Capital cost is divided into direct and indirect costs. The direct cost is the total capital cost of all unit operations, which is the purchase equipment cost and installation cost for respective equipment. Scaling law is used to compute the raw capital cost of equipment [15]. The equation is used to calculate the equipment cost is: Cn = (Sn/Sb)n (Cb), where Cn—Cost of newly sized equipment, Sn—New size of equipment, Sb—Base size of equipment, Cb—Base cost of equipment, and n—Cost exponent. For all unit operations, ESTEA2 uses the base size, base cost, and cost component data from multiple literature resources. The Chemical Engineering Plant Cost Index (CEPCI) values [19] are used to update the purchased equipment costs to 2018 (CEPCI for 2018: 603.1).
We then use the Lang Factor method to calculate installation cost by multiplying purchased equipment cost calculated by an approximation factor. Many literature references guide Lang Factors for process plants, including [20,21]. The tool allows the user to select Lang Factors in the range of 4–10, to account for equipment installation costs as well as additional supporting equipment costs (example: solvent recovery and recycling).

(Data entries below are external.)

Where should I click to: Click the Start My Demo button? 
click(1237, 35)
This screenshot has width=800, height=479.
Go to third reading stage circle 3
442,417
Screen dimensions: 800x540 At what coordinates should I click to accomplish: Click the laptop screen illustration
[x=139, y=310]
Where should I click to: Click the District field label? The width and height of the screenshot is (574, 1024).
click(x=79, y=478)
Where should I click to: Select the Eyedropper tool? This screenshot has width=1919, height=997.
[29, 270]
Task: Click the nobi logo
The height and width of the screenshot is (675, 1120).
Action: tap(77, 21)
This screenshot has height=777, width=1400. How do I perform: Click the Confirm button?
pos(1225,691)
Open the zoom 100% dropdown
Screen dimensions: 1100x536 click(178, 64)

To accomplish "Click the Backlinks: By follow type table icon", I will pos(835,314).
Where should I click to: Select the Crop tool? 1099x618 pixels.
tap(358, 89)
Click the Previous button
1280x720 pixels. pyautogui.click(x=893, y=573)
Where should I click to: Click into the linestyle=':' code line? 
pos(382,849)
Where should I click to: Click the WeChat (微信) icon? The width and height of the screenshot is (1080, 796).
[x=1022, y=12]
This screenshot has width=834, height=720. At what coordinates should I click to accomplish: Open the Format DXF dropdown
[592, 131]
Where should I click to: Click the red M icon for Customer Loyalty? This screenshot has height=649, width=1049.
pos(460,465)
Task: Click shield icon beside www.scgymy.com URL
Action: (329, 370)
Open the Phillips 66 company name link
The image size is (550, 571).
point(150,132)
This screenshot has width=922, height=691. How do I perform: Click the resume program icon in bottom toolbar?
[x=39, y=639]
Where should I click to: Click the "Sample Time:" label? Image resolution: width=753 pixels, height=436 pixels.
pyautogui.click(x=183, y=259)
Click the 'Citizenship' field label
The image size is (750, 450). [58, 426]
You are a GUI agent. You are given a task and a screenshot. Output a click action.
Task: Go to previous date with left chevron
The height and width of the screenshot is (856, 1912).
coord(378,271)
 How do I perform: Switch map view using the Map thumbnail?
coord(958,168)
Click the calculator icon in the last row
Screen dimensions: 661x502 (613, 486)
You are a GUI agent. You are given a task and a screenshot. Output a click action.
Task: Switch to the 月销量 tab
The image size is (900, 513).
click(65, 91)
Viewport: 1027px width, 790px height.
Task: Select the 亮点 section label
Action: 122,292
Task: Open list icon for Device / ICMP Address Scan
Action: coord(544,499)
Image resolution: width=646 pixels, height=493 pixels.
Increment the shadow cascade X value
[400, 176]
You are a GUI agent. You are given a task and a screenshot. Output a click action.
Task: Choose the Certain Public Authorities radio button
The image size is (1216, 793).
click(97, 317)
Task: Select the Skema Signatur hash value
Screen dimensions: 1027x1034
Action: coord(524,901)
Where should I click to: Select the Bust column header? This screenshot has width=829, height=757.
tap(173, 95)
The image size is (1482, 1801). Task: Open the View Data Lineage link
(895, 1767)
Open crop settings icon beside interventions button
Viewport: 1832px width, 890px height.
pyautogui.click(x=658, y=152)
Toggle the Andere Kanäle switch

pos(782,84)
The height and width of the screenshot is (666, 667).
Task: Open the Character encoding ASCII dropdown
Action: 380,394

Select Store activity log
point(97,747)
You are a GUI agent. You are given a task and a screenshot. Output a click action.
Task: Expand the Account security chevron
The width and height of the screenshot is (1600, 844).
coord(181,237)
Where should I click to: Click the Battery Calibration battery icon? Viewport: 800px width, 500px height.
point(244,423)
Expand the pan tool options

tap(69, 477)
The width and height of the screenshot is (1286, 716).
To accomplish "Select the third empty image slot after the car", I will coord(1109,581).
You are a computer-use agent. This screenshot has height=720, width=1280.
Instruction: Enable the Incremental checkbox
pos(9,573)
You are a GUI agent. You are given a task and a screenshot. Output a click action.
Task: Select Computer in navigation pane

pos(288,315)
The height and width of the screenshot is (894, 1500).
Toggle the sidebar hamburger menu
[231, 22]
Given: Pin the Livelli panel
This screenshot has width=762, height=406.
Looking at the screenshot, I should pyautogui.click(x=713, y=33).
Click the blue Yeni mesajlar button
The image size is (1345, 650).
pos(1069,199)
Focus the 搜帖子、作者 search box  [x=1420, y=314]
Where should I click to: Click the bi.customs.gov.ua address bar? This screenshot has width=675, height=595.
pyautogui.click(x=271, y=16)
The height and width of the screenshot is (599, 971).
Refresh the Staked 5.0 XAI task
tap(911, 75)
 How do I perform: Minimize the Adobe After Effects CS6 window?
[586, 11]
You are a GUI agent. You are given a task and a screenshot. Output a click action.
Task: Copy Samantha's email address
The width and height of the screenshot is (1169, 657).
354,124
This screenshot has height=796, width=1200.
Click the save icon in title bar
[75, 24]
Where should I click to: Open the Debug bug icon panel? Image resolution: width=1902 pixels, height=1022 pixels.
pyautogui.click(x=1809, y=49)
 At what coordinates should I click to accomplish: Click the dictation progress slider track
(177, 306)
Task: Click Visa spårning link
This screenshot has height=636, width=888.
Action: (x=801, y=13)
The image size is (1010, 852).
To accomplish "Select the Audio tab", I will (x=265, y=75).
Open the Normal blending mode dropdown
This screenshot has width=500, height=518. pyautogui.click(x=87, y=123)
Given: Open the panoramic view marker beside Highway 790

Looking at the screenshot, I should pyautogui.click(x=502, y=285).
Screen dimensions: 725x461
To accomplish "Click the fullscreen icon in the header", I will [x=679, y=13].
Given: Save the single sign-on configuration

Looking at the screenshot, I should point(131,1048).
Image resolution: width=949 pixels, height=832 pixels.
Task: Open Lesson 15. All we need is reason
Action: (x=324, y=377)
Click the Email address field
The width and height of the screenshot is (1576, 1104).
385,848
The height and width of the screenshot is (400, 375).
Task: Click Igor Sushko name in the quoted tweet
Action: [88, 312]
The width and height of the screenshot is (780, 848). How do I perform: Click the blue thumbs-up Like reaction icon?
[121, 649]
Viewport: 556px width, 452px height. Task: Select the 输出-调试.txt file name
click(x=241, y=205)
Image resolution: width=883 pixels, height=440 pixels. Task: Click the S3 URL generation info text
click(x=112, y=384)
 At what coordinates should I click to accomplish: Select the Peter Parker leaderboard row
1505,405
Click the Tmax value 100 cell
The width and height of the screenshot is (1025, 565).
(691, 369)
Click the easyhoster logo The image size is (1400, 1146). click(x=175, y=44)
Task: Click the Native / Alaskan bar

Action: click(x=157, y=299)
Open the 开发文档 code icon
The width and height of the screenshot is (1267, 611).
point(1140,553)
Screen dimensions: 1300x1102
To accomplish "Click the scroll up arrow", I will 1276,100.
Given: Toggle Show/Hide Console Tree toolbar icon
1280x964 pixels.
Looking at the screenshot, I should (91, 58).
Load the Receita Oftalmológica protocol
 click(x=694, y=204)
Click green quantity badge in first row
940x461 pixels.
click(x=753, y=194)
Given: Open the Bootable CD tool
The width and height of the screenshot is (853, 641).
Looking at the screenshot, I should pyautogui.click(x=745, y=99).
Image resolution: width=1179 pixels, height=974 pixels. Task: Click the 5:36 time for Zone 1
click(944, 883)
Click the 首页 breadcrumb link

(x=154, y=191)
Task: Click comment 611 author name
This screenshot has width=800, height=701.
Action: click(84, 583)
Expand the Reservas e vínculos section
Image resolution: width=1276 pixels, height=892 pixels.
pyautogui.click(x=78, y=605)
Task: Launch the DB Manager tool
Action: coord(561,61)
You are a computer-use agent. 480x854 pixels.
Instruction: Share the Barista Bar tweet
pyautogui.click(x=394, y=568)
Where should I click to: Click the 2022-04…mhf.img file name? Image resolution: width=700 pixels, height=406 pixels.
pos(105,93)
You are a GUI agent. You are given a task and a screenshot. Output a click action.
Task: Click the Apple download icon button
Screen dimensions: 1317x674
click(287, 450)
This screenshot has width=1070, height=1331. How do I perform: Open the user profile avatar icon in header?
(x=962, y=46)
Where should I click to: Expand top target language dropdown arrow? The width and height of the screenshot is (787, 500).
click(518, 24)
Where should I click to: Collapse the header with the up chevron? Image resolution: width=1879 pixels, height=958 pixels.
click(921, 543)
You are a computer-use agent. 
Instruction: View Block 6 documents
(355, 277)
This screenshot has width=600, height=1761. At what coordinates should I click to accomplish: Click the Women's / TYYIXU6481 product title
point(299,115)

The direct cost is computed as the sum of purchased equipment cost and installation cost. This value is then amortized to compute annual loan payment on capital (amortized capital cost), based on the user-provided interest rate and loan period (user information).
Indirect costs account for additional expenses that are not directly related to the capital and operation cost of the plant. They are estimated as the percent of purchased equipment costs. Construction and design (34%), engineering and supervision (32%), legal expenses (4%), contractor’s fee (19%), and contingency (37%) are the factors and respective percentage of purchased equipment cost used to calculate indirect cost [15].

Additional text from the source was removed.